Databricks

~13m skim, 2,728 words, updated Jun 23, 2026
==> LLMs: Read this page as markdown

A modern data engineering platform.

Architecture¶

Generative AI Tools in Databricks¶

Notes from the class “Generative AI Engineering with Databricks” were recorded on June 1st and 2nd 2026. The platform may have changed since these notes were taken.

Related certificate: Generative AI Associate Badge
Partner Portal: partner-academy.databricks.com/learn
- Course page: courses/2222/generative-ai-engineering-with-databricks
- Taught by Abhimanyu “Abhi” Pande

Course Content:

Context retrieval and prompt engineering
Building a unity catalog function calling agent (secure, deterministic)
Deploying agents as batch or real-time
Evaluating agent performance

Prompting, Context, RAG¶

What is GenAI? Watch this explanation video .
Context “engineering” provides environment details to the model
Harness “engineering” provides tools, MCP servers, RAG, and functions
Prompt “engineering” is crafting the query to return the desired response

Prompting Styles:

Zero-shot: Just the instructions
Few-shot: Provide a set of sample results
Chain-of-Thought: Serial prompts to answer a problem as a series of steps, not required for thinking models which do this automatically

Retrieval Augmented Generation:

RAG is the coupling of retrieval with generation (hence the acronym)
A Retrieval Agent is the operational implementation of a RAG system.
Commonly embeddings (semantic vectors) are generated from documents to enable the retrieval of document chunks with content related to the question or topic (similarity search)
Grounding instructions are statements which direct an LLM to exclusively use the retrieved context to answer questions to reduce reliance on predictions.
Smart metadata filtering and providing the model tools to restrict provided results (like limiting the year) can enhance response accuracy.
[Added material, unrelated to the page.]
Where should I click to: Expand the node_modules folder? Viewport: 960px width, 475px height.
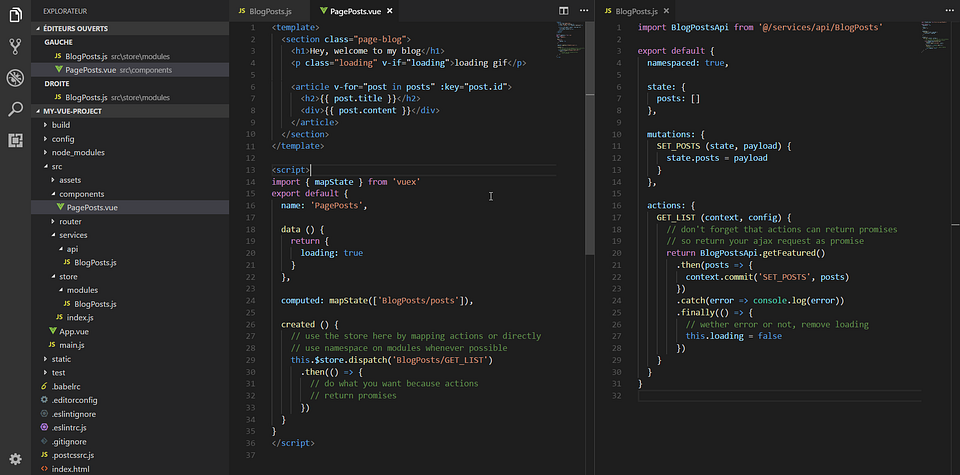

Limitations & Issues for Prompts:

Knowledge cut-offs are facts that were not included in the training data that must be provided as searchable context
Hallucinations are likely but fabricated data points that “prioritize plausibility over truth”¹
Ambiguity is caused by a lack of specificity or context in a prompt, leading to a generic interpretation of the question by the model
Context poisoning is the inclusion of irrelevant data in the prompt which confuses the model and may cause it to use the wrong data to come up with an answer
LLMs can ignore data that is lost in the middle, where facts at the beginning and end of the context window are prioritized

Managing the Context Window:

A growing context window degrades reasoning, increases latency, and eats memory.

Summarization to keep only the key details
Moving window to keep only the recently added context
Selective persistence to choose particular details to retain

As a rule of thumb, 75 English words are currently equivalent to ~100 tokens.²

Context “Engineering”¶

The strategic design of the entire prompt provided to an LLM including the system prompt, history, tool output, retrieved data, user constraints, grounding, and constraints.

Key Principles:

Define the context environment
Design the system prompts
Ground the response using the most useful context chunks
Reduce the input size by managing multi-turn state

Document Parsing¶

The ability for a model to retrieve information from a document is limited by the quality of the initial data extraction from the document into text and then embeddings. An embedding is a mathematical representation of meaning.

The general process to prepare a document for retrieval is:

Read, OCR, and process the data into text
Chunk the text into groups of tokens/context
Create embeddings for each chunk

Chunking Strategies:

Fixed-size (with or without overlap)
Semantic, based on paragraph or other written-language features
Embedding-based semantic chunking, which attempts to group chunks by topic, only starting new chunks when the topic changes
Windowed summarization where the previous few chunks are provided as a summary to include context without having to embed the entire history.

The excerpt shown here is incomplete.